[Required task] Render every line of the data below as a Markdown table with the columns Row and Line, numbering the lines in order and skipping blank ones. Omit the pictures.

[Raw records]
□ □ □

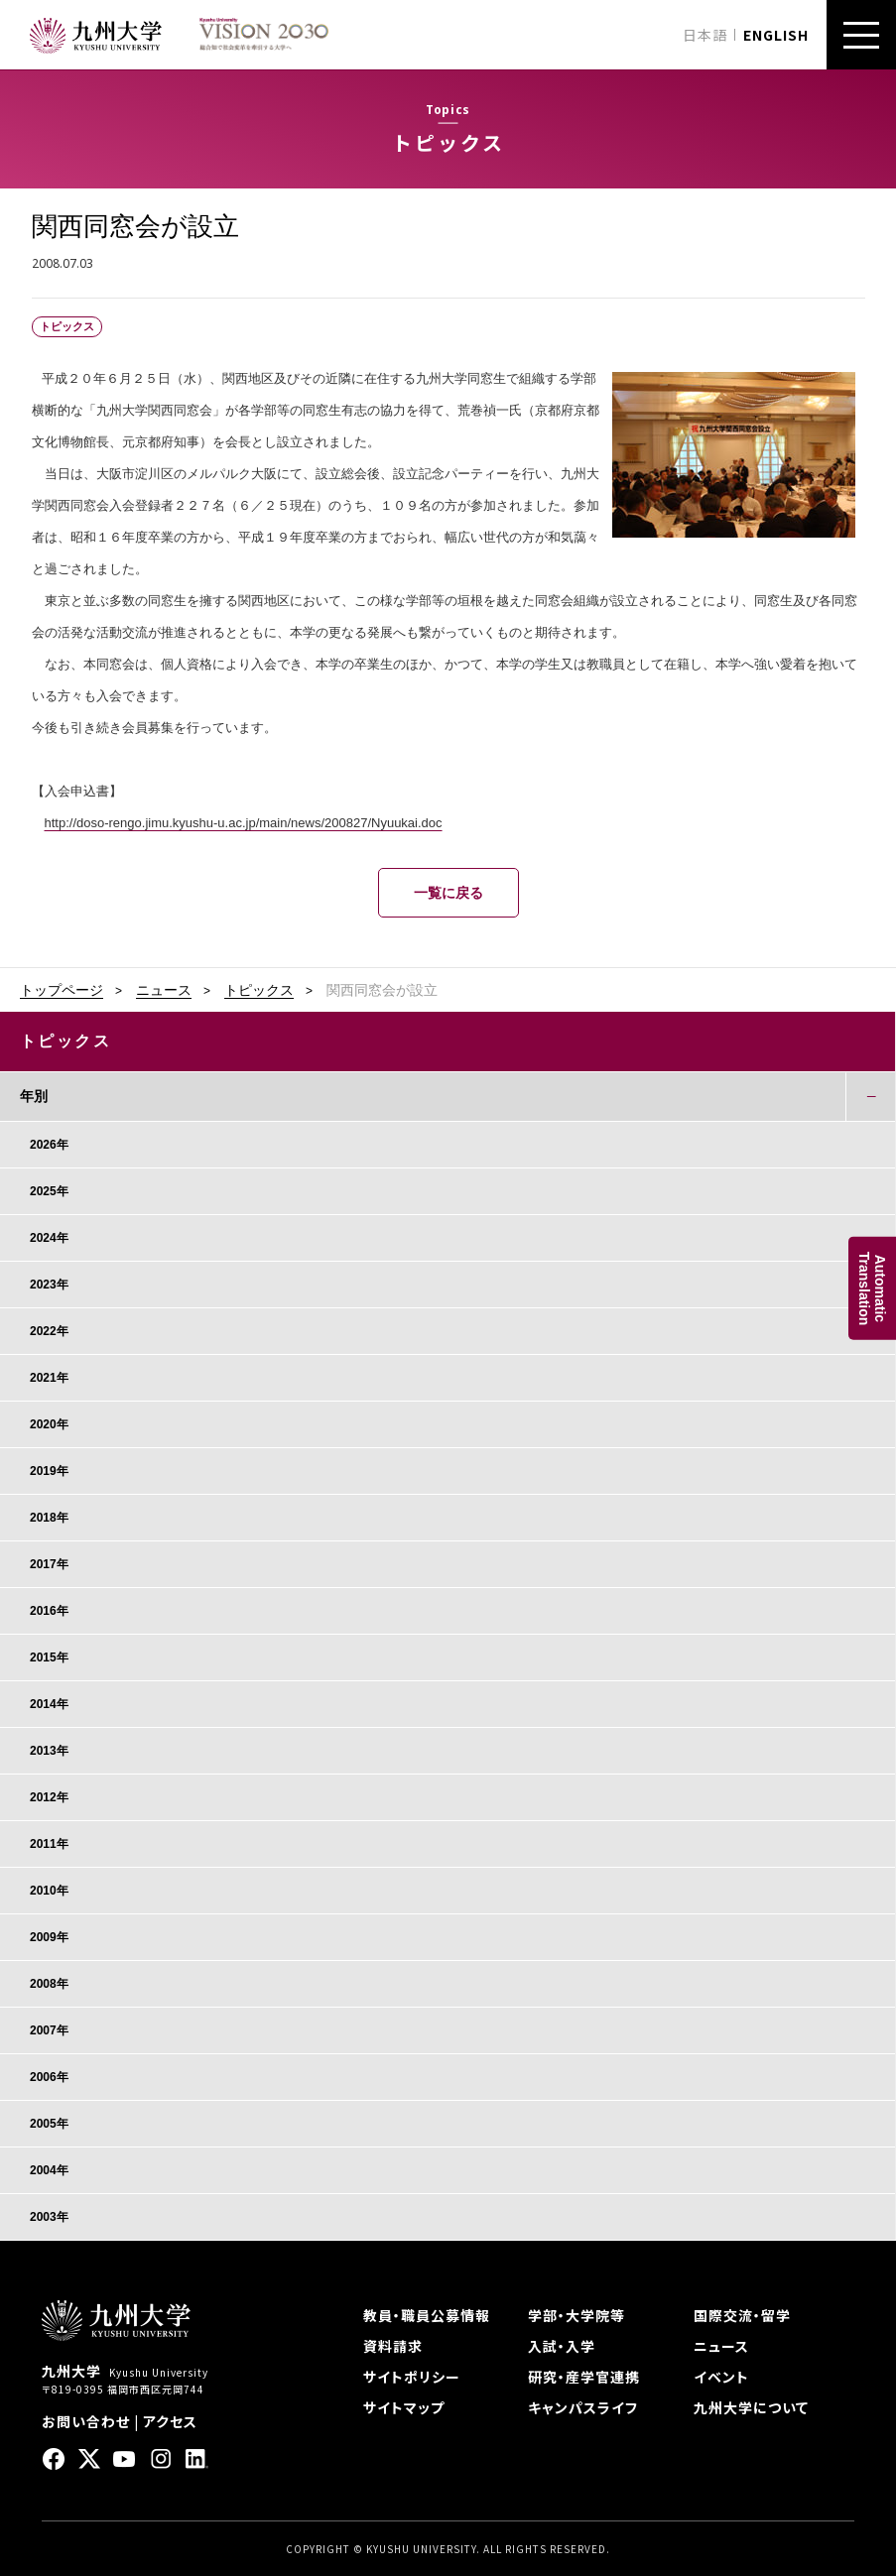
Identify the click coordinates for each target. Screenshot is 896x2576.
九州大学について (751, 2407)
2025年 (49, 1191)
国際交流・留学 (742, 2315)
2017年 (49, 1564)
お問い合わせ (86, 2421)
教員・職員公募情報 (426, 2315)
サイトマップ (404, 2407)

□ □ □

[Answer to this exercise]
| Row | Line |
|---|---|
| 1 | Identify the click coordinates for each target. Screenshot is 896x2576. |
| 2 | 九州大学について (751, 2407) |
| 3 | 2025年 (49, 1191) |
| 4 | 国際交流・留学 (742, 2315) |
| 5 | 2017年 (49, 1564) |
| 6 | お問い合わせ (86, 2421) |
| 7 | 教員・職員公募情報 (426, 2315) |
| 8 | サイトマップ (404, 2407) |